Servisair, which handles baggages and passengers in several UK and European airports, recommended the Paris-based support services group's offer of 230p a share - a 15 per cent premium to Amey's 200p bid.
The appearance of the French white knight prompted several major shareholders in Servisair, including Schroders, Framlington and Standard Life, to sell their stakes.
Penauille was believed to be very close to the 50 per cent threshold last night, after buying around 29 per cent of Servisair's capital in the market and receiving undertakings for another 20 per cent. Servisair shares jumped 24.5p to 231p.
Amey refused to comment but insiders said that it was extremely unlikely to increase its bid.
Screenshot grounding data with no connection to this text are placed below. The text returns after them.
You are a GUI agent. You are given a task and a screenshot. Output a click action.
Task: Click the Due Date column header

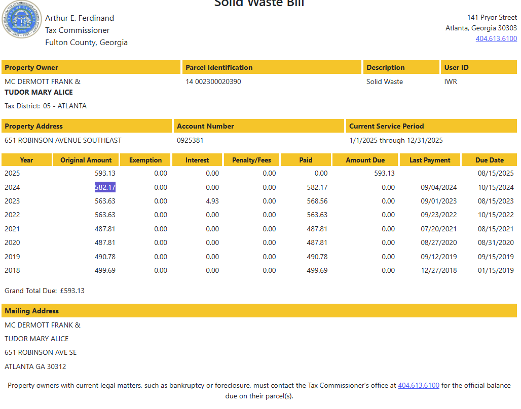[489, 160]
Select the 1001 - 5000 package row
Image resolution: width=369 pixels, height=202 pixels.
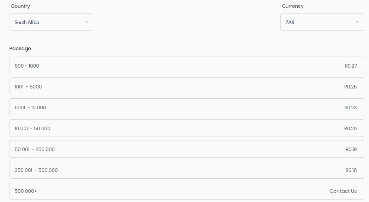(186, 87)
Other potential bidders, including the transport group Go-Ahead and the venture capitalist Compass were also considered out of the running.
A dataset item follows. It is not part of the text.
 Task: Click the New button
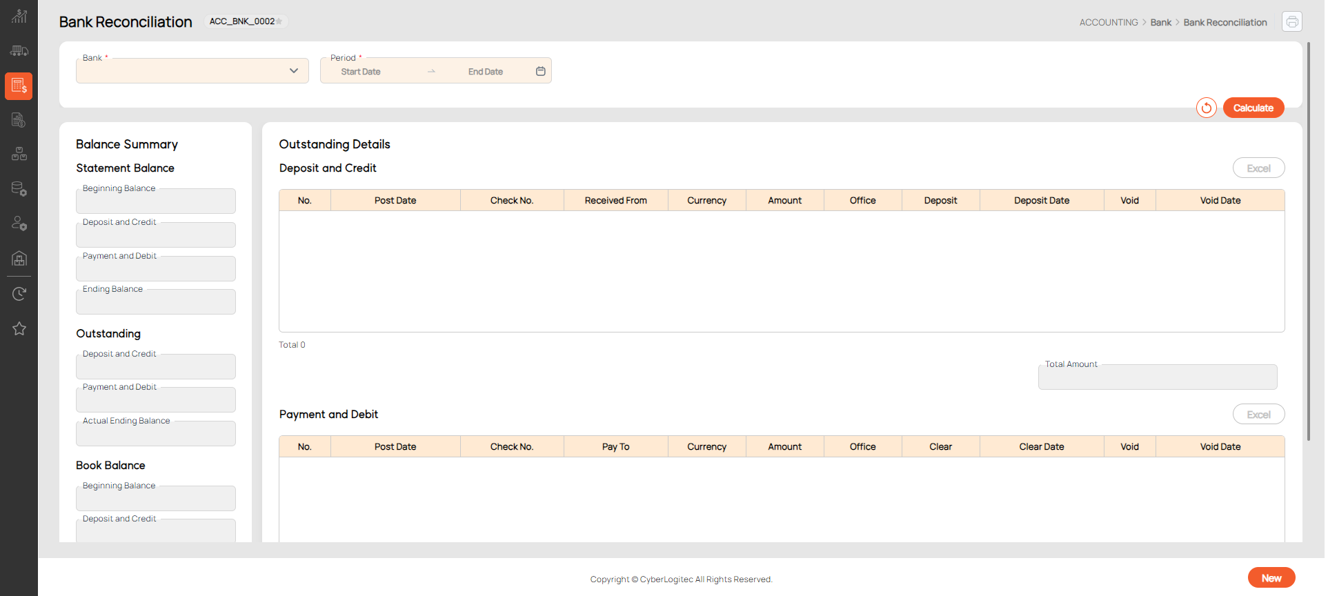tap(1271, 578)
John Willis, the Servisair chairman, said that the offer by Penauille, one of France's largest aiport services businesses, represented "good value for our shareholders and an excellent opportunity for... Servisair to develop internationally".
The deal will create a group with turnover of around pounds 450m and over 29,000 employees.
Mr Willis, who will remain in charge of Servisair's UK business, said the geographical fit was excellent as Servisair has no operations in France and Penauille needed to expand in the UK and the rest of Europe.
He said he did not expect any redundancies among Servisair's 5,000 staff.
The Servisair takeover is a victory for Jean-Claude Penauille, the chairman, chief executive and controlling shareholder of the French firm.
Mr Penauille has grown the company from a small cleaning firm into a company quoted on the Paris bourse with a market value of over pounds 200m and operations ranging from industrial cleaning to facilities management. The success by Penauille is a major blow for Amey, which wanted to acquire Servisair to boost its transformation from low-margin construction group into a high growth services company.